» TAREFA A CONCLUIR
No artigo sobre o filme Rio, para onde Blu vai parar por causa do tráfico?

» ARTIGO
++++++++++++++++++++

Além de ser um filme de animação excelente, trata, através da Arara-Azul Blu, um problema ecológico histórico no Brasil, o tráfico de animais.
Publiquei artigo no Caderno de Cultura da Zero Hora, de 16/04/2011, p. 6, comentando esse aspecto do filme.
Só a educação dá asas
Rio, idealizado e dirigido pelo
brasileiro Carlos Saldanha, é mais do que um excelente longa de animação com
diversão garantida para todos os públicos. Além de mostrar a exuberância da
Cidade Maravilhosa em imagens de tirar o fôlego, trata de um problema ambiental
histórico do país, o tráfico de animais, uma das razões porque muitas espécies
correm risco de extinção.
A
trama de Rio foi inspirada em um caso
real, noticiado pelo Jornal da Globo, em 2002. Um espécime de arara-azul foi
trazido de Tenerife, nas Ilhas Canárias, para uma reprodução em cativeiro no
Brasil. No filme, o personagem principal, Blu, por causa do tráfico, vai parar
em Minnesota, no norte dos Estados Unidos, onde por acidente é encontrado por
Linda, menina que o protege e trata como se fosse humano. Depois de 15 anos de
uma relação de intensa amizade, Blu descobre que é a última arara-azul macho do
planeta e vem com a dona para o Brasil conhecer Jade, a última fêmea, na
tentativa de salvar a espécie da extinção com uma reprodução em cativeiro. O
problema é que integrantes do tráfico, sabendo do encontro entre as aves, resolvem
capturá-las para vender no mercado negro.
A
beleza das aves brasileiras, com suas magníficas cores e plumagens, retratadas
no filme com perfeição, foi objeto de desejo no final do século XIX, início do
XX para a fabricação de acessórios femininos, como chapéus de plumas e penas,
considerados sinônimo de elegância na Europa e em vários países da América.
Naquela época, as exportações de penas eram legais e somavam toneladas, no
entanto, representavam uma pequena fração dos números reais. Estima-se que, em
regiões remotas do país, onde não havia fiscalização, o volume contrabandeado
superava muito o divulgado oficialmente.
As
espécies mais cobiçadas eram, além de araras (por suas variadas cores), emas,
garças, papagaios, periquitos, tucanos, beija-flores, e saracuras. Para se ter
uma ideia da extensão da matança, é preciso considerar que, como cada ave contribuía
com algumas gramas de penas, para se obter quilos ou toneladas, uma quantidade
imensa de pássaros morria.

++++++++++++++++++++

» TRECHO DE DADOS
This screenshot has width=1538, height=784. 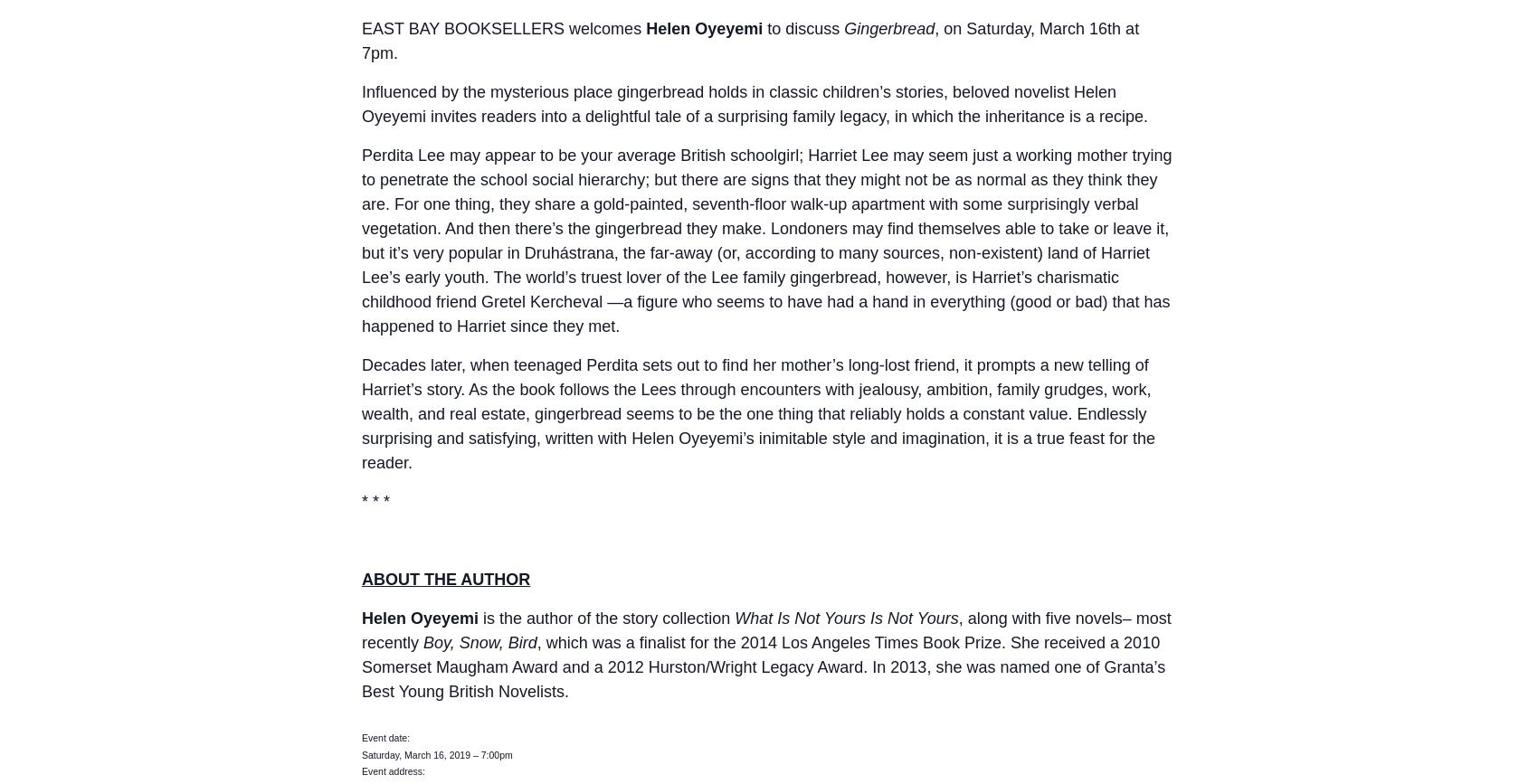 What do you see at coordinates (765, 241) in the screenshot?
I see `'Perdita Lee may appear to be your average British schoolgirl; Harriet Lee may seem just a working mother trying to penetrate the school social hierarchy; but there are signs that they might not be as normal as they think they are. For one thing, they share a gold-painted, seventh-floor walk-up apartment with some surprisingly verbal vegetation. And then there’s the gingerbread they make. Londoners may find themselves able to take or leave it, but it’s very popular in Druhástrana, the far-away (or, according to many sources, non-existent) land of Harriet Lee’s early youth. The world’s truest lover of the Lee family gingerbread, however, is Harriet’s charismatic childhood friend Gretel Kercheval —a figure who seems to have had a hand in everything (good or bad) that has happened to Harriet since they met.'` at bounding box center [765, 241].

++++++++++++++++++++

» RESPOSTA COMPLETA
Para Minnesota, no norte dos Estados Unidos.